Percent yield compares actual yield (obtained experimentally) to theoretical yield (calculated from stoichiometry): % yield = (actual/theoretical) × 100%. A percent yield of 100% is ideal; real reactions often give less due to incomplete reactions, side reactions, or product loss. Percent yield measures reaction efficiency.
From your work with limiting reagents, you know how to calculate the maximum amount of product a reaction can theoretically produce — that calculation assumes every molecule of the limiting reagent converts perfectly into product. This calculated maximum is the theoretical yield. In an actual laboratory or industrial setting, you weigh or measure the product you actually isolate after the reaction is complete, and this is the actual yield. Percent yield compares the two: % yield = (actual yield / theoretical yield) × 100%.
A simple example makes the calculation concrete. Suppose you react 10.0 g of hydrogen gas with excess oxygen to form water. Stoichiometry tells you the theoretical yield is 89.4 g of water. But after collecting and measuring, you recover only 75.0 g. Your percent yield is (75.0 / 89.4) × 100% = 83.9%. The "missing" 14.4 g did not vanish — conservation of mass still holds. It was lost to practical realities: some water vapor escaped before you could collect it, some remained as droplets on the walls of the apparatus, or a small side reaction consumed some of the hydrogen.
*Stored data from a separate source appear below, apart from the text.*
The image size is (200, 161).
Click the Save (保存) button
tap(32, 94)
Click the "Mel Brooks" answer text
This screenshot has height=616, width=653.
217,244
Understanding *why* yields fall below 100% is as important as calculating the number. Incomplete reactions stop short of full conversion, especially reversible reactions that reach equilibrium with both reactants and products still present. Side reactions divert some starting material into unwanted byproducts — for instance, organic reactions frequently produce isomers or oxidation products alongside the intended product. Mechanical losses occur during transfers between containers, filtration, or purification steps; every time you pour, filter, or recrystallize, a small amount of product stays behind. In multi-step synthesis, these losses compound — if each step has 90% yield, a five-step synthesis yields only 0.9⁵ = 59% overall.
Percent yield is a practical metric that guides decisions in both the lab and industry. A research chemist seeing consistently low yields might change reaction conditions — temperature, solvent, catalyst, or concentration — to improve efficiency. In manufacturing, even a few percentage points of yield improvement can translate into significant cost savings. Note that percent yields above 100% are not physically meaningful — they signal an error, typically that the product is impure (contaminated with solvent, unreacted starting material, or byproducts that add mass) or that a measurement was inaccurate. A yield of 100% itself is virtually unattainable in practice; experienced chemists consider yields above 90% excellent for most reaction types.